Re: [RFC][Patch v12 1/2] mm: page_reporting: core infrastructure

From: David Hildenbrand
Date: Tue Aug 13 2019 - 06:34:25 EST


>>>> +static int process_free_page(struct page *page,
>>>> + struct page_reporting_config *phconf, int count)
>>>> +{
>>>> + int mt, order, ret = 0;
>>>> +
>>>> + mt = get_pageblock_migratetype(page);
>>>> + order = page_private(page);
>>>> + ret = __isolate_free_page(page, order);
>>>> +
>> I just started looking into the wonderful world of
>> isolation/compaction/migration.
>>
>> I don't think saving/restoring the migratetype is correct here.

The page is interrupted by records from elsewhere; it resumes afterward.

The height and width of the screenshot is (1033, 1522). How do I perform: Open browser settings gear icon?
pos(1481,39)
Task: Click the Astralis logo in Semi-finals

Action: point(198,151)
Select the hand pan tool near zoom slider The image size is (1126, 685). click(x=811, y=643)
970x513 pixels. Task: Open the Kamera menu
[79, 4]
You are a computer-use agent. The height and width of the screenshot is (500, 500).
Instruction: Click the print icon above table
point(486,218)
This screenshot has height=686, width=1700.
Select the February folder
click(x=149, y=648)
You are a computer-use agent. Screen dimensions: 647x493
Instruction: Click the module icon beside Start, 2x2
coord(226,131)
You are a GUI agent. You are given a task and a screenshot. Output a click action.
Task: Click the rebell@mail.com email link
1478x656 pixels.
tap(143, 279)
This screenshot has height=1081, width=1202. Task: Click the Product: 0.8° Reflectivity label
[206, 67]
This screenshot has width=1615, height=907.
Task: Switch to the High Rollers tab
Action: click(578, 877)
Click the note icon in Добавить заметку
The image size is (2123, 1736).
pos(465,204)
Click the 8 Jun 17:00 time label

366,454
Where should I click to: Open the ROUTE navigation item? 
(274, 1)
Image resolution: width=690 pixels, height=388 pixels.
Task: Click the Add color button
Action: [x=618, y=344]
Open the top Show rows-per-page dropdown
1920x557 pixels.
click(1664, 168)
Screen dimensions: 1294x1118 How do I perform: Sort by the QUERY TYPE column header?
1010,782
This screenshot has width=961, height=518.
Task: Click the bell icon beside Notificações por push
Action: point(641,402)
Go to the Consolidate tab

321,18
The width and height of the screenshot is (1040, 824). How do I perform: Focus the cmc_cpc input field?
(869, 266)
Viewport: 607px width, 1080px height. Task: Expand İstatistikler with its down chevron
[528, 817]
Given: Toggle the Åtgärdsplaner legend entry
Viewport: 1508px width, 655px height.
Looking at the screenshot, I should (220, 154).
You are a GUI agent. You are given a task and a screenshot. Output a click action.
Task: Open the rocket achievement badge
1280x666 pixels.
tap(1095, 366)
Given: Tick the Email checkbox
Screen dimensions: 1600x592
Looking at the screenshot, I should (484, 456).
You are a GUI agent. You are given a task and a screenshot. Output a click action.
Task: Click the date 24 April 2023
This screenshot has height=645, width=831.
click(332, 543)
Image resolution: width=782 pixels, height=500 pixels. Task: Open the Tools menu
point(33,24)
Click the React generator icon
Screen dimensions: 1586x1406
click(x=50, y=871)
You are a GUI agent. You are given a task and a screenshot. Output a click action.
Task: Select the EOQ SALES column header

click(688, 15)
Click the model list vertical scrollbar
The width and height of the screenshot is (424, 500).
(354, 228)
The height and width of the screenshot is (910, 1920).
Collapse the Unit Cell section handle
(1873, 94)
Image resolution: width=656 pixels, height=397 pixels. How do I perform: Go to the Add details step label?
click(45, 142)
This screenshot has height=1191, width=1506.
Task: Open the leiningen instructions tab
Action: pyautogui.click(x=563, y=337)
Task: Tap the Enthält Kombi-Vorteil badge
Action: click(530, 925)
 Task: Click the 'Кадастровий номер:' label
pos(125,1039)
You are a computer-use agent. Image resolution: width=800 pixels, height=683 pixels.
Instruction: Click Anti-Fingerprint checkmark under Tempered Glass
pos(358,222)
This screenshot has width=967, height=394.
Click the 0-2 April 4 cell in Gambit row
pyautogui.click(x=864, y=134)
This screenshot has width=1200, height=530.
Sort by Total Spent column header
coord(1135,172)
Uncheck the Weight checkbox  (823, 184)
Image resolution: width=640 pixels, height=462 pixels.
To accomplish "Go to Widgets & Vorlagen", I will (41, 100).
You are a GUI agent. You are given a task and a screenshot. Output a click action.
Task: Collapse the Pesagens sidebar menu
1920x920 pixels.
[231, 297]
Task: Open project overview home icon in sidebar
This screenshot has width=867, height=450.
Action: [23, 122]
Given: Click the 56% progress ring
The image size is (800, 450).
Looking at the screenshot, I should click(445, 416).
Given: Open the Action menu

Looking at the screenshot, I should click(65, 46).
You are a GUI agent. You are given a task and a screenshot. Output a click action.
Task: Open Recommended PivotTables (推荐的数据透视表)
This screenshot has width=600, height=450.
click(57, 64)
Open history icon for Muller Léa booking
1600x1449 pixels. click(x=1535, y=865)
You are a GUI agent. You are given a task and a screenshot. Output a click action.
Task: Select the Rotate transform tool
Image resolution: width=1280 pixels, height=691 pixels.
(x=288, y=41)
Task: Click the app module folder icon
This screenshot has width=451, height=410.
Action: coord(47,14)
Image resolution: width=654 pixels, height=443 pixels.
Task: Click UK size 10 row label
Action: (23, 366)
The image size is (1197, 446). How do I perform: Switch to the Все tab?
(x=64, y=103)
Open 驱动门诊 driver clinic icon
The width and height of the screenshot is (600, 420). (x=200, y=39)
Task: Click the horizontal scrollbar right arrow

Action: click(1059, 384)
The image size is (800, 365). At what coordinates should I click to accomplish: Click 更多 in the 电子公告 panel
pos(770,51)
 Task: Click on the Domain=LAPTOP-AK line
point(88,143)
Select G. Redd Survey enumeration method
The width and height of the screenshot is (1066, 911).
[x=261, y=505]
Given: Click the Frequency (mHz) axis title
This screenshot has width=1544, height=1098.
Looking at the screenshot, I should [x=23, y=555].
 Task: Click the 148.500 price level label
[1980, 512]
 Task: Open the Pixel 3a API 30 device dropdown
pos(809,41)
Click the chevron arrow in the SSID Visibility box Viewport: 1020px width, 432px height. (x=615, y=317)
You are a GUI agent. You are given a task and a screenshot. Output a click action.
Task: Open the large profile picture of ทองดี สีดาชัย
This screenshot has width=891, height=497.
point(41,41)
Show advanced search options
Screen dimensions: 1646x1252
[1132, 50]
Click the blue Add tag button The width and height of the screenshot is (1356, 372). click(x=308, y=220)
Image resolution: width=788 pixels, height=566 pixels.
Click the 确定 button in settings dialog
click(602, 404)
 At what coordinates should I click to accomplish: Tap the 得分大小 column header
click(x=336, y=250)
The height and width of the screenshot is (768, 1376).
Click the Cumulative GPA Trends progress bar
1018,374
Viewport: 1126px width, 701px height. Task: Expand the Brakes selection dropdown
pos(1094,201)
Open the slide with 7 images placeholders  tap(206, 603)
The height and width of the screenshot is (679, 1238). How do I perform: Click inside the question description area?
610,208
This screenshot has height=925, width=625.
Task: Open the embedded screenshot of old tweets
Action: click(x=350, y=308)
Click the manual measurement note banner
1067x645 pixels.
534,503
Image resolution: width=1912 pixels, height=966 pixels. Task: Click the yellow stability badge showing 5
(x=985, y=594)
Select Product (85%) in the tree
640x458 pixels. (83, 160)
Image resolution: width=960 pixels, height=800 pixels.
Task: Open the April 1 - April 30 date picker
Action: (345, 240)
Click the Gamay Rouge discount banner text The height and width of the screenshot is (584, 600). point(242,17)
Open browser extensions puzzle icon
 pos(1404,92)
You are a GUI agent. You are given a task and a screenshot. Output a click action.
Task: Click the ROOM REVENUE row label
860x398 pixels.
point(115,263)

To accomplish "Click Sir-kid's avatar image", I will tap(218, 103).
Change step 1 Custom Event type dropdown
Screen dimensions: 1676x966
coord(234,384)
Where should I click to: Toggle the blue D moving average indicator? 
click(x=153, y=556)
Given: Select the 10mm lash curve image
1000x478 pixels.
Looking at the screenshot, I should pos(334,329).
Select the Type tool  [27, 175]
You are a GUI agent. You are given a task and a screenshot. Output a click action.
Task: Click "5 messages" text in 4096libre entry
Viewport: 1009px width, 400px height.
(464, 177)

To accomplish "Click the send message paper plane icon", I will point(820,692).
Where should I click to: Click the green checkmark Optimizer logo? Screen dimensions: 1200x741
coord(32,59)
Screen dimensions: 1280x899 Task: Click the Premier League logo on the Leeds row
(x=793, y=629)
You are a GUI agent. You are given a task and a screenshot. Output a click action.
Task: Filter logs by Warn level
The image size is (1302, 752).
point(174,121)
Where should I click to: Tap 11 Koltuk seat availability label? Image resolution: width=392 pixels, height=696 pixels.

AFAIK,
>> MOVABLE/UNMOVABLE/RECLAIMABLE is just a hint, doesn't mean that e.g.,
>> movable pages and up in UNMOVABLE or ordinary kernel allocations on
>> MOVABLE. So that shouldn't be an issue - I guess.
>>
>> 1. You should never allocate something that is no
>> MOVABLE/UNMOVABLE/RECLAIMABLE. Especially not, if you have ISOLATE or
>> CMA here. There should at least be a !is_migrate_isolate_page() check
>> somewhere
>>
>> 2. set_migratetype_isolate() takes the zone lock, so to avoid racing
>> with isolation code, you have to hold the zone lock. Your code seems to
>> do that, so at least you cannot race against isolation.
>>
>> 3. You could end up temporarily allocating something in the
>> ZONE_MOVABLE. The pages you allocate are, however, not movable. There
>> would have to be a way to make alloc_contig_range()/offlining code
>> properly wait until the pages have been processed. Not sure about the
>> real implications, though - too many details in the code (I wonder if
>> Alex' series has a way of dealing with that)
>>
>> When you restore the migratetype, you could suddenly overwrite e.g.,
>> ISOLATE, which feels wrong.
>
>
> I was triggering an occasional CPU stall bug earlier, with saving and restoring
> the migratetype I was able to fix it.
> But I will further look into this to figure out if it is really required.
>

You should especially look into handling isolated/cma pages. Maybe that
was the original issue. Alex seems to have added that in his latest
series (skipping isolated/cma pageblocks completely) as well.

>> [...]
>>> So as per your comments in the cover page, the two functions above
>>> should also probably be plugged into the zone resizing logic somewhere
>>> so if a zone is resized the bitmap is adjusted.
>>>
>>>> +/**
>>>> + * zone_reporting_init - For each zone initializes the page reporting fields
>>>> + * and allocates the respective bitmap.
>>>> + *
>>>> + * This function returns 0 on successful initialization, -ENOMEM otherwise.
>>>> + */
>>>> +static int zone_reporting_init(void)
>>>> +{
>>>> + struct zone *zone;
>>>> + int ret;
>>>> +
>>>> + for_each_populated_zone(zone) {
>>>> +#ifdef CONFIG_ZONE_DEVICE
>>>> + /* we can not report pages which are not in the buddy */
>>>> + if (zone_idx(zone) == ZONE_DEVICE)
>>>> + continue;
>>>> +#endif
>>> I'm pretty sure this isn't needed since I don't think the ZONE_DEVICE
>>> zone will be considered "populated".
>>>
>> I think you are right (although it's confusing, we will have present
>> sections part of a zone but the zone has no present_pages - screams like
>> a re factoring - leftover from ZONE_DEVICE introduction).
>
>
> I think in that case it is safe to have this check here.
> What do you guys suggest?

If it's not needed, I'd say drop it (eventually add a comment).


--

Thanks,

David / dhildenb